Flo Menezes, que conheceu Stockhausen, diz que o novo é "inesgotável"

Crítico de Villa-Lobos, o músico que já compôs para a Osesp lança livros teóricos em defesa da radicalidade criativa e do "novo"

JOSÉ ORENSTEIN
COLABORAÇÃO PARA A FOLHA

Ele faz música eletrônica e eletroacústica, mas não é DJ nem seguidor de Gilberto Gil. Longe disso. Como diz o próprio compositor paulistano Flo Menezes, parafraseando o cantor popular, "cada macaco no seu galho". E a sua árvore, no caso, finca raízes num outro terreno: o da música erudita experimental.
Aos 47 anos, ele acaba de relançar a coletânea de ensaios "Música Eletroacústica - Histórias e Estéticas" (Edusp, R$ 98), traduziu artigos do compositor e seu professor Henri Pousseur, "A Apoteose de Rameau" (Edunesp, R$ 84) e se diz "cada vez mais intolerante com a música" - do passado ou do presente.
O termo eletroacústico a que ele se refere no livro tem como marco inicial os experimentos musicais realizados paralelamente na França e na Alemanha a partir das décadas de 50 e 60, quando elementos sonoros eram gravados ou sintetizados e então trabalhados e reproduzidos em novo tecido musical.
E se desde o berço esteve propenso à radicalidade e à experimentação (seu pai, Florivaldo Menezes, de quem herdou o nome, era poeta ligado ao concretismo paulista), sua filiação artística é também muito clara: aqueles mesmos europeus que impulsionaram a vanguarda no século passado e com alguns dos quais chegou a ter contato, como Stockhausen, Boulez, Berio e Pousseur.

Sem concessões
Enquanto a música eletrônica de apelo popular começava a embalar pistas em todo o mundo na década de 80, Flo Menezes estudava composição na USP com Willy Corrêa, para depois seguir para a Alemanha. Mas ele logo avisa, "a música dos DJ's não tem nada a ver com o que faço. A única coisa comum é o uso da eletricidade gerando sons. São opostas".
O compositor diz só ouvir "música popular quando é forçado". E diz estar perplexo com a atual "a agudização do processo de imbecilização do que Adorno caracterizou muito bem como indústria cultural".
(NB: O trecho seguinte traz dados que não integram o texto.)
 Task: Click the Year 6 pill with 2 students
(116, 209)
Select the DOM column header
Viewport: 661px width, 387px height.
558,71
Na sua busca pela obra de arte complexa, ele despreza soluções híbridas, que misturam erudito e popular e "lhe causam arrepios", e rejeita a música de inspiração regional ou nacionalista. Até Villa-Lobos entra na sua mira. "Um cara que tem 300 obras, das quais 8 são muito interessantes, e o resto você pode espremer e jogar no lixo -é complicado você dizer que é um deus da música."
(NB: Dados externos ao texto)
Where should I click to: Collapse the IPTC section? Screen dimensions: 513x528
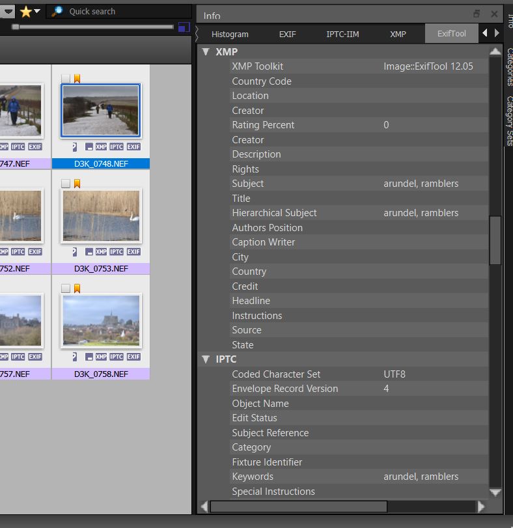pos(206,359)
O tonalismo por sua vez, se ainda é por vezes a trilha sonora de seu carro no trânsito paulistano rumo à Unesp (Universidade Estadual Paulista)-onde é professor e chefe do departamento de música-, "não faz sentido senão como referência" para seu trabalho diuturno de compositor.
Mas não seria essa sua música radical um tanto hermética? Flo Menezes não titubeia: "chamar de hermetismo é uma visão limitada do grau de profundidade que se atinge com a radicalidade dessa arte". E prossegue: "Meus concertos são cada vez mais respeitados e causam arrebatamento cada vez mais geral. Isso por uma absoluta falta de concessão nos níveis estético e técnico. Não admito o precário".
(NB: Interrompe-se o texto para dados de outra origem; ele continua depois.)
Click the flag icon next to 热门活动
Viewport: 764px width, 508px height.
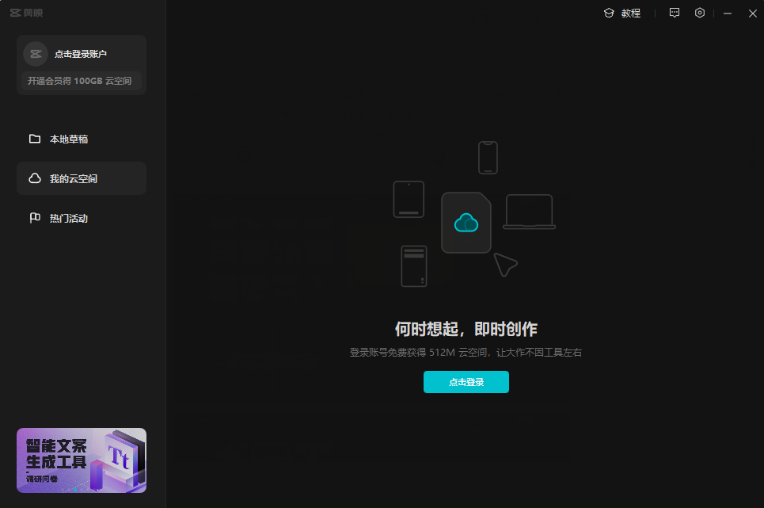coord(34,217)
Em 2007, a Osesp executou a primeira audição mundial dos 24 minutos de "Crase", peça composta especialmente por Menezes. Mas, apesar de considerar a Osesp um exemplo, "um marco absolutamente fundamental" (e lamentar a saída de John Neschling), Menezes reclama do pouco espaço dado no Brasil aos contemporâneos.
"Há no país uma concepção muito careta da parte do músico com relação a musica contemporânea. Ele tem medo do novo." A busca do novo, afinal, é o que norteia Flo Menezes e o coloca na vanguarda, que, para ele, "não morreu, porque vanguarda é estar na frente impulsionando a pesquisa, transgredindo, inovando".
Menezes diz compor "para a posteridade" e estar "contribuindo para uma mudança de página na música brasileira". Ao se expor a riscos e erros, diz que pretende "apontar caminhos interessantes que fujam da música de mercado". Na direção do Studio Panaroma na Unesp (nome inspirado em "Finnegan's Wake" de James Joyce) ele forma novas gerações de músicos que procuram o percurso experimental.
No pelotão de frente da criação e da especulação na música -que classifica como "matemática dos afetos"-, Menezes não dá sinais de cansaço. "O novo é inesgotável. O que é esgotável é o velho. Só é preciso ter o pique para achar: ter o pique da invenção."